Exercise:
The answer must be an exact copy of the lines from the one containing "Where should I" through the end of the records, with the pictures left out.
━━━━━━━━
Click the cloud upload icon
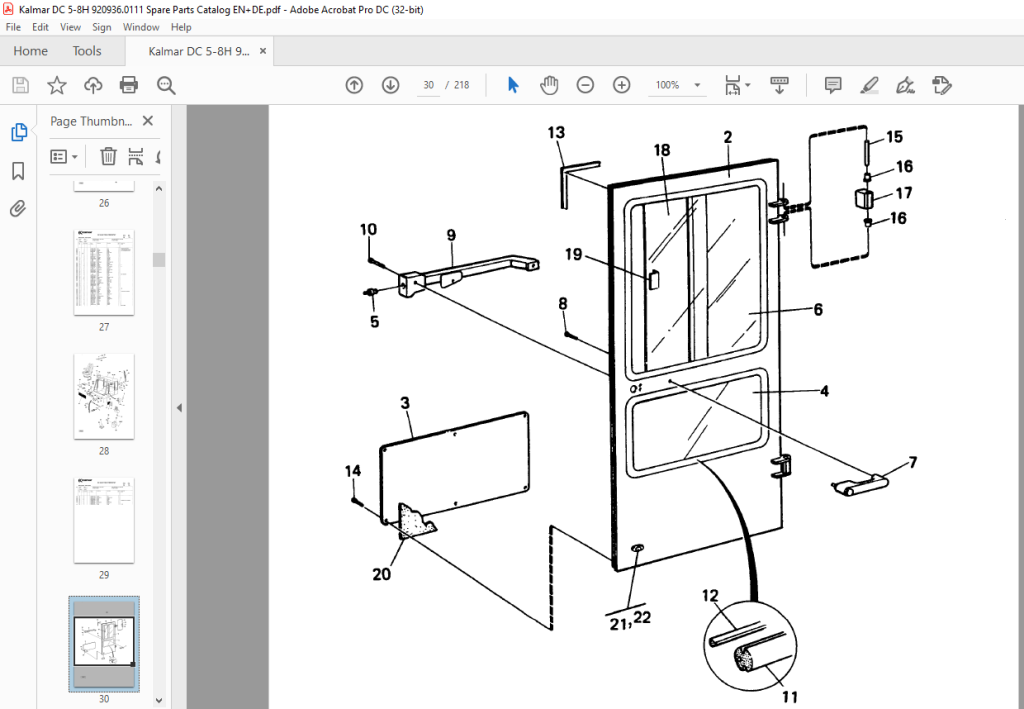This screenshot has height=709, width=1024. coord(93,85)
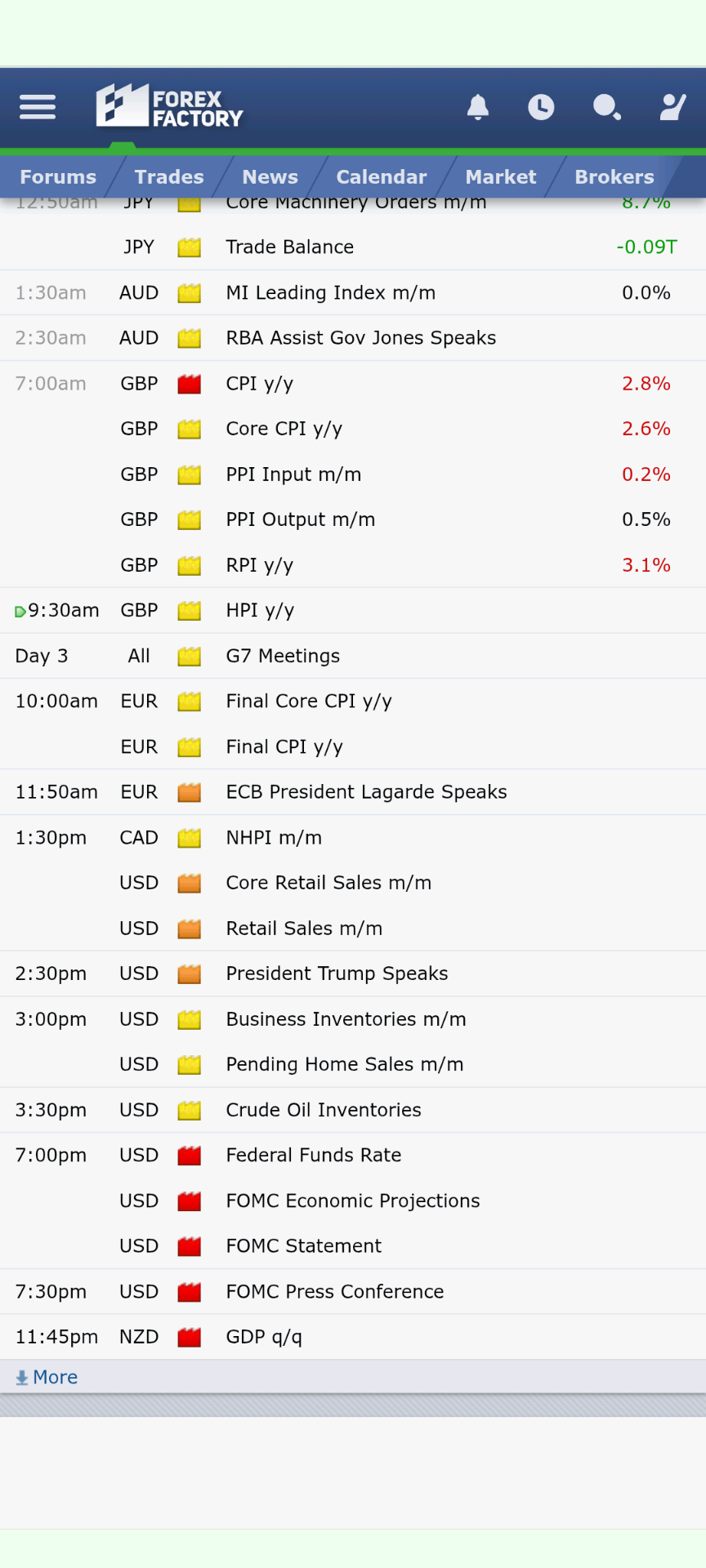Viewport: 706px width, 1568px height.
Task: Click the Forex Factory logo
Action: (x=170, y=106)
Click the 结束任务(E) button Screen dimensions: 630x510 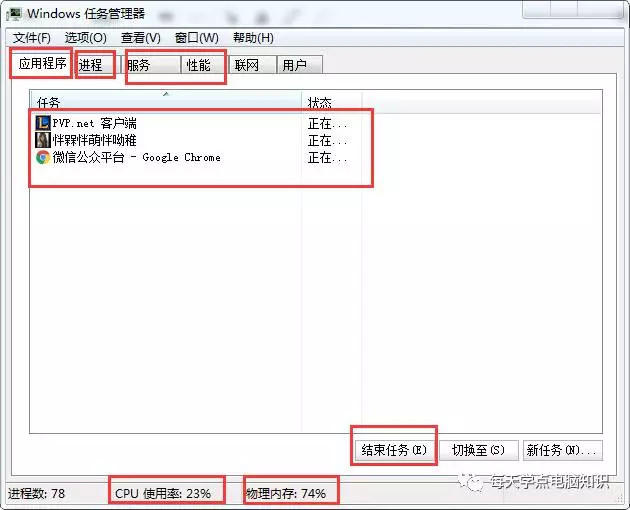tap(394, 450)
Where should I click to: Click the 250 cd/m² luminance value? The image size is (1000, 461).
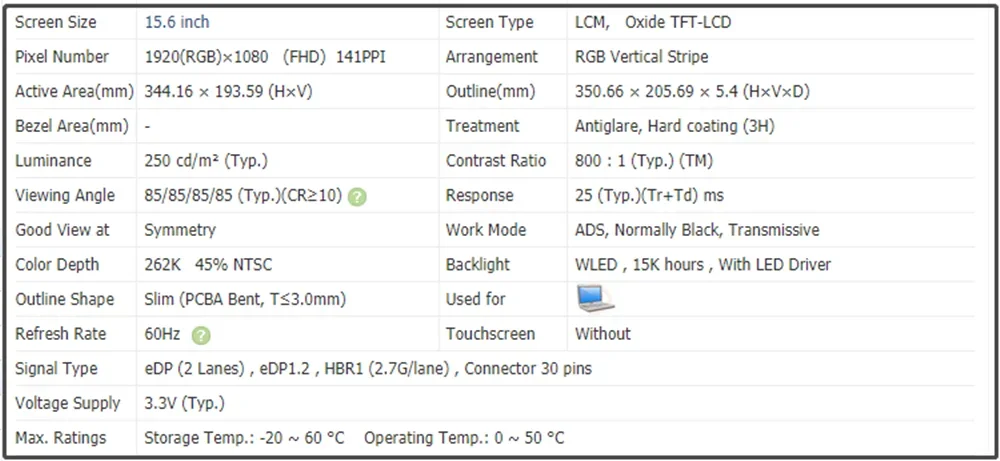click(x=206, y=161)
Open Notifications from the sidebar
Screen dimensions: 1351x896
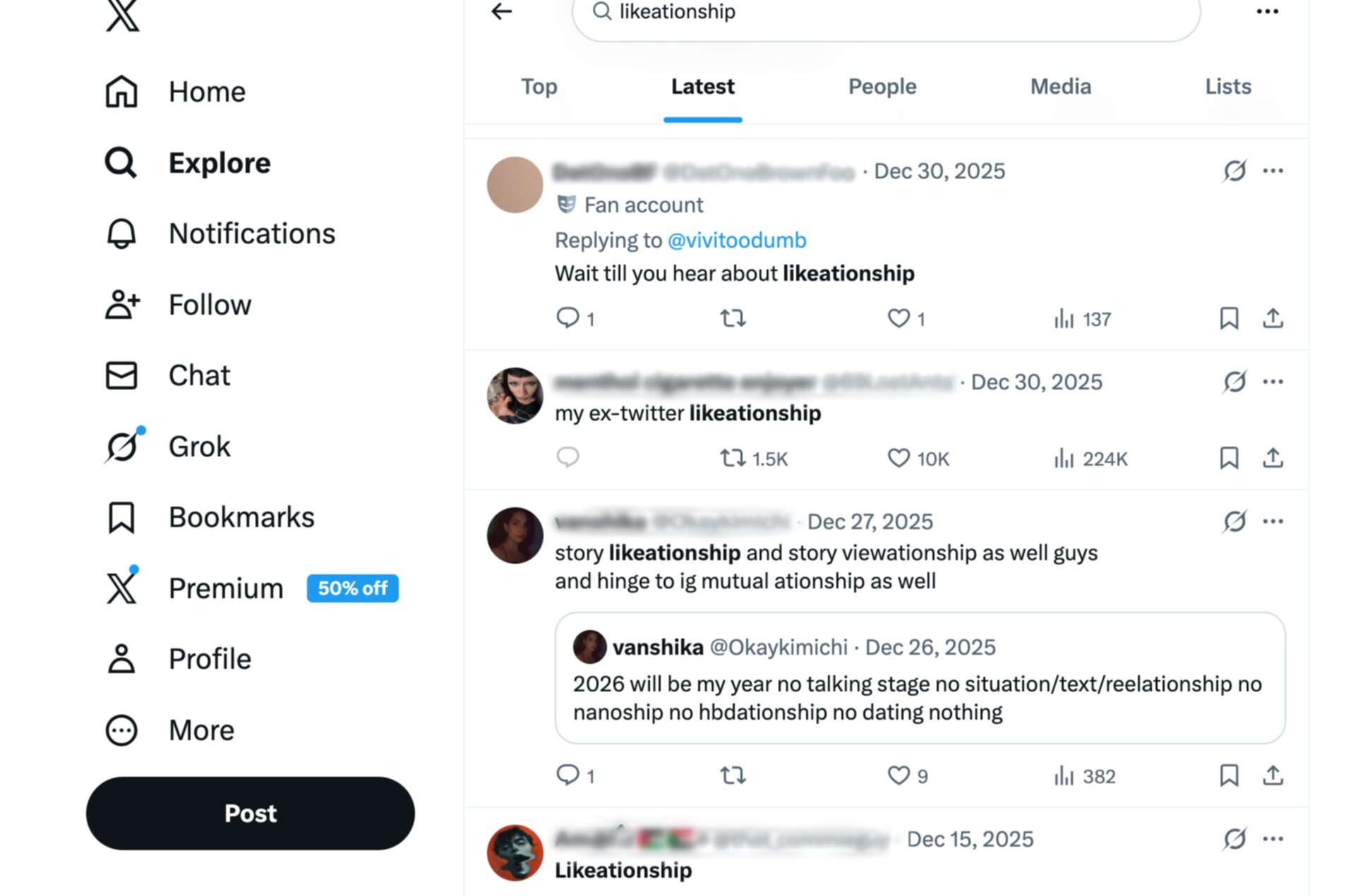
━━━━━━━━
Output for this exercise:
Where should I click to: Click the 250 cd/m² luminance value? The image size is (1000, 461).
click(x=206, y=161)
Open Notifications from the sidebar
Screen dimensions: 1351x896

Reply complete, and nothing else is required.